Jannik Sinner & Carlos Alcaraz

If either man had served at their pre-tournament average, neither the score nor the “points won” totals of 193 Sinner 192 Alcaraz would have been nearly as close.  Had they both served at or even near the level of the rest of their games, the match likely would have been as millimeter close as it was and fully earned its place alongside Wimbledon 2008 and Melbourne 2012, where in addition to the similar durations, closeness and spectacular quality of play, Nadal, Federer, Djokovic and Nadal served respectively at ATP ratings of 300, 303, 282, and 259.

And then there were the post-match comments of the athletes.  Sinner in defeat – this extraordinarily cruel and hair thin one – was as or more gracious than any loser or winner in memory.  And that despite the beyond obvious physical and emotional pain he was experiencing.  Alcaraz did his utmost to humbly accept victory and acknowledge his opponent’s heroically earned pain.

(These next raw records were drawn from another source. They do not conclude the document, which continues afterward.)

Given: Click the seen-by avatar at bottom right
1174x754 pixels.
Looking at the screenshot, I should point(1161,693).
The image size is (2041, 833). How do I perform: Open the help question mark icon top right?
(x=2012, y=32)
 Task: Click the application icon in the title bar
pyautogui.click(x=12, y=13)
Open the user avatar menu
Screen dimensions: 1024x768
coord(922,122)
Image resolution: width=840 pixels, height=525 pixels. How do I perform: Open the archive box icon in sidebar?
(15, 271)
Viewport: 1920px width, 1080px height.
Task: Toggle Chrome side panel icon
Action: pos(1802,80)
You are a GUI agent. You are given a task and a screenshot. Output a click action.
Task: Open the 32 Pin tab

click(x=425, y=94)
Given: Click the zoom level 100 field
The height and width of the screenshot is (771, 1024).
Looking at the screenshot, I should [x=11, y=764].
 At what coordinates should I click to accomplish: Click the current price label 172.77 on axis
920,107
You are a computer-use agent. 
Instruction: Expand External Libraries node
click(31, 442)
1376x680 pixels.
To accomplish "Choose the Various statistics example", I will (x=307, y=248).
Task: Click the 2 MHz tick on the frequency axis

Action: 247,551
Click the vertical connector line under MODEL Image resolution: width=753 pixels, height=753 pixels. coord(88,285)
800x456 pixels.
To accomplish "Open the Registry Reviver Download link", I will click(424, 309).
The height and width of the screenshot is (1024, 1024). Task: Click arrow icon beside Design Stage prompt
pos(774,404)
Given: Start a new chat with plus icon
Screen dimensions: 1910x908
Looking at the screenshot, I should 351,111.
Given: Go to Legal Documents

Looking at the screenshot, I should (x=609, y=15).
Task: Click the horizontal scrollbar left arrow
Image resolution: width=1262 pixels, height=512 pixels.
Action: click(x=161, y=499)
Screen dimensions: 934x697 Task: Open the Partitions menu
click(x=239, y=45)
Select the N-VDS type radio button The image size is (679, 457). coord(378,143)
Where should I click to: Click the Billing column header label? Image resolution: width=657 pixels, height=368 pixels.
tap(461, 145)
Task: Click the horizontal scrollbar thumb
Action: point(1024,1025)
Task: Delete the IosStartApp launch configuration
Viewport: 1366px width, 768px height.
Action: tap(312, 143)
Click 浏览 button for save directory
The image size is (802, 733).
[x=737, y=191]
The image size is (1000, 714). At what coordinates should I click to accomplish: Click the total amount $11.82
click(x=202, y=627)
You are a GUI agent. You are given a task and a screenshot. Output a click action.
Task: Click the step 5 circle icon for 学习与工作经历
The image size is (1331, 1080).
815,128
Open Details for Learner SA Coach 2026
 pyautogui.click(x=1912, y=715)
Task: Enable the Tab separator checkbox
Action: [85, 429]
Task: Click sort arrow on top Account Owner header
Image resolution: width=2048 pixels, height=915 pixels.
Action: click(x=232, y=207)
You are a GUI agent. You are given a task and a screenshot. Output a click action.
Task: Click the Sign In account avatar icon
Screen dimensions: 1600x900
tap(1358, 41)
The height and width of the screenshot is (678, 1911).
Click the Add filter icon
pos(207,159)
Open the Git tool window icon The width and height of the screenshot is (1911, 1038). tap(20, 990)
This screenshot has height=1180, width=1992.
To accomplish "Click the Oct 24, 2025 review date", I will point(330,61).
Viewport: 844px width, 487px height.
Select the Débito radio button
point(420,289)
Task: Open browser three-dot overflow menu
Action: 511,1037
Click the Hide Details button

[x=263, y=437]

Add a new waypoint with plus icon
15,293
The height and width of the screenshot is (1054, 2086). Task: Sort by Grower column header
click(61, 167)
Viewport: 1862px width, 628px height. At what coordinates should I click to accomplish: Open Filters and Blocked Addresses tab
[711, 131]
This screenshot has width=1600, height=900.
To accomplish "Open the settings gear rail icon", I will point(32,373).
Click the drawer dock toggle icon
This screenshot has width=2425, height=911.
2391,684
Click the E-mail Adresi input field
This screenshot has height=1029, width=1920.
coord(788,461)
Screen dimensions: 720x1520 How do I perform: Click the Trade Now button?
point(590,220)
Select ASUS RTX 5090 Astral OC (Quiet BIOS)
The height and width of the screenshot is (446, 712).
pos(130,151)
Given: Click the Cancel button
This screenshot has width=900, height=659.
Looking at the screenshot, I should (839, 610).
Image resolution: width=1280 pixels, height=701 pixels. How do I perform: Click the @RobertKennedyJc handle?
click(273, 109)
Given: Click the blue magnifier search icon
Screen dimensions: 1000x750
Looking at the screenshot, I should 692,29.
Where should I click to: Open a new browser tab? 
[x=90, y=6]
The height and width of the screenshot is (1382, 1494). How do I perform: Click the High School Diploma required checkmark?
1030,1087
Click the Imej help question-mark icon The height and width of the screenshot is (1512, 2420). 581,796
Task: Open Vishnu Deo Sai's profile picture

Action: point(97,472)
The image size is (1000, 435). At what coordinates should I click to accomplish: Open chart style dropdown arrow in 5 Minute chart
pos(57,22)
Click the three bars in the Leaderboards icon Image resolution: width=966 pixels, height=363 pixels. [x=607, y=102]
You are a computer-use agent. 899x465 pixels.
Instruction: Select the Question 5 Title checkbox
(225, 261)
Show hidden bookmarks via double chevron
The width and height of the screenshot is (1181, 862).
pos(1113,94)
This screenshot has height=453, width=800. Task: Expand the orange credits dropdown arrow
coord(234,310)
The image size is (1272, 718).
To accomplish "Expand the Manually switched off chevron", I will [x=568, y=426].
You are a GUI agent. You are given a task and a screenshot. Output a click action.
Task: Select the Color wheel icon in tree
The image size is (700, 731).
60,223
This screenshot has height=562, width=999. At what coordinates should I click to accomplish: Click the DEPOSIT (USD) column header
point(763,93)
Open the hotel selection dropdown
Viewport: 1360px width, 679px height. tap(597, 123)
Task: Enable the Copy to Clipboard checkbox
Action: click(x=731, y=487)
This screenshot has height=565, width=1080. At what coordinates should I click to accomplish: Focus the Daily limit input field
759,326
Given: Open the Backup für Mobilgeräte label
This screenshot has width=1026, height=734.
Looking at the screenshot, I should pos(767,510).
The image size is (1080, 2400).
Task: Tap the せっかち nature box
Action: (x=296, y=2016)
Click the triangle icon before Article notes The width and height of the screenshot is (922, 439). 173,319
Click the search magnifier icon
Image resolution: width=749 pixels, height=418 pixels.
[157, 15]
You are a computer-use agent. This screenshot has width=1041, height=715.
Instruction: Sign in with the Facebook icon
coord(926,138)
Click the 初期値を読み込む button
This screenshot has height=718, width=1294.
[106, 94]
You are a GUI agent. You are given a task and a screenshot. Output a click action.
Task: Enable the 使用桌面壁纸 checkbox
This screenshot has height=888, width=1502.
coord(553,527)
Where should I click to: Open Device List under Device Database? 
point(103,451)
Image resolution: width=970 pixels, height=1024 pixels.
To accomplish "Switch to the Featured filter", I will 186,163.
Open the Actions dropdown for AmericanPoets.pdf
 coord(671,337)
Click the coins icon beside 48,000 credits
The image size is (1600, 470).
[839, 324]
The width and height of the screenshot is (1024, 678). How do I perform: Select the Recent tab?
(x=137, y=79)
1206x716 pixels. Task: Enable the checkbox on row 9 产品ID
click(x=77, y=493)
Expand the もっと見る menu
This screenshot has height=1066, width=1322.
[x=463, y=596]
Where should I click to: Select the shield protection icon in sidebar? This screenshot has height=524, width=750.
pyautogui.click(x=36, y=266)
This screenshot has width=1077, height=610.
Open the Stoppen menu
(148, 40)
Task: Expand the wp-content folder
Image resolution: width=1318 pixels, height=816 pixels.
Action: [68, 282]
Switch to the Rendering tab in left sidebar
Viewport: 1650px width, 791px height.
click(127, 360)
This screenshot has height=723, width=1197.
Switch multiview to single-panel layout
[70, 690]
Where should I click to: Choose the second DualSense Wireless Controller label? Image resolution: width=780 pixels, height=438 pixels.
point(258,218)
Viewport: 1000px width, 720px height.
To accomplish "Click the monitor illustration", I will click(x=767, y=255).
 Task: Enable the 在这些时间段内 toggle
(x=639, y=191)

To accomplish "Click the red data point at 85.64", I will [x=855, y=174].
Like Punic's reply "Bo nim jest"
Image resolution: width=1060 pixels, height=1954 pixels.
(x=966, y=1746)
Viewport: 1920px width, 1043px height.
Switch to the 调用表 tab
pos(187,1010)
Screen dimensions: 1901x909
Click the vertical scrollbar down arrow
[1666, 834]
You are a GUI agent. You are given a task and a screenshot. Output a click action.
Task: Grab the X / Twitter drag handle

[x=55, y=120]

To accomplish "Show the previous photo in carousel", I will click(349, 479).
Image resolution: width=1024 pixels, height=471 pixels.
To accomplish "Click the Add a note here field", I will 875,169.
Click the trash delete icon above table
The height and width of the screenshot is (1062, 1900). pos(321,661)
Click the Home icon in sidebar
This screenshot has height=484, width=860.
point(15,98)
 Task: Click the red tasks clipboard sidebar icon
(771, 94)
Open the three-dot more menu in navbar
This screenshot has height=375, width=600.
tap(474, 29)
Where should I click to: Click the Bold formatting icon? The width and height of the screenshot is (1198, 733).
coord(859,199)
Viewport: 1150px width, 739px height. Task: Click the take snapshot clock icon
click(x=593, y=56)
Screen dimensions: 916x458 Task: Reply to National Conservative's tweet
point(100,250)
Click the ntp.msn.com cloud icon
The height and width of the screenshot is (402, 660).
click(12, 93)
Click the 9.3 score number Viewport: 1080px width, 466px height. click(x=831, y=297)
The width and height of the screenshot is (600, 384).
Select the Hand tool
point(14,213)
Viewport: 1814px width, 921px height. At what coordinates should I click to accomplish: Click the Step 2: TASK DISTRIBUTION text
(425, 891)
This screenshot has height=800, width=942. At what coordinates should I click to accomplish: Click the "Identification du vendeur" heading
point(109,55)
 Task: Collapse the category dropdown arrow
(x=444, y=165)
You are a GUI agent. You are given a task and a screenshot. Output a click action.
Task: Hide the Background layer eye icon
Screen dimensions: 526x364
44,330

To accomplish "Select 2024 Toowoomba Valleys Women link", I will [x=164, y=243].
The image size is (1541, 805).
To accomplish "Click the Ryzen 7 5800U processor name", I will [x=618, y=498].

Rafael Nadal & Roger Federer

The only obvious rival for the greatest ever award ceremony performance is the 2009 Aussie men’s final where Federer openly wept while acknowledging his opponent’s well deserved five set victory and Nadal praised Federer as the “greatest” embraced him and rubbed their cheeks together in a scene that tennis fans have witnessed being replayed scores, if not hundreds, of times.

On the women’s side a superlative was also achieved, worst ever, with a gracious Coco unable to save Sabalenka from earning that title and doubling down on it in post-award ceremony comments.

As per Aryna, Coco won because Aryna played her worst final ever, because it was windy and because Coco’s shots consistently were hit not on her strings but the frame and somehow for winners.  According to Aryna had she not beaten three-time defending champion Iga Swiatek in the semis, Swiatek would have beaten Gauff in the final.  So as put by Serena and paraphrased here “Women’s sports had a moment” to remember.

POST-SCRIPT

A post-script to this 200th Hopelessly Liberal post is in order.  I planned for something special for 200 as I tried to do with 100.  But today the only thing truly special for a blog/newsletter that purports to be a voice for classic American liberalism is good advice to oneself and others on what to do in resistance to the federal administration’s assault on the Constitution and American democracy.  Five of the last six posts have commented on various aspects of that assault and what is recommended in those discrete situations.  But the overall formula is still in formation and will be shared with readers when it’s ready, well before HL 300.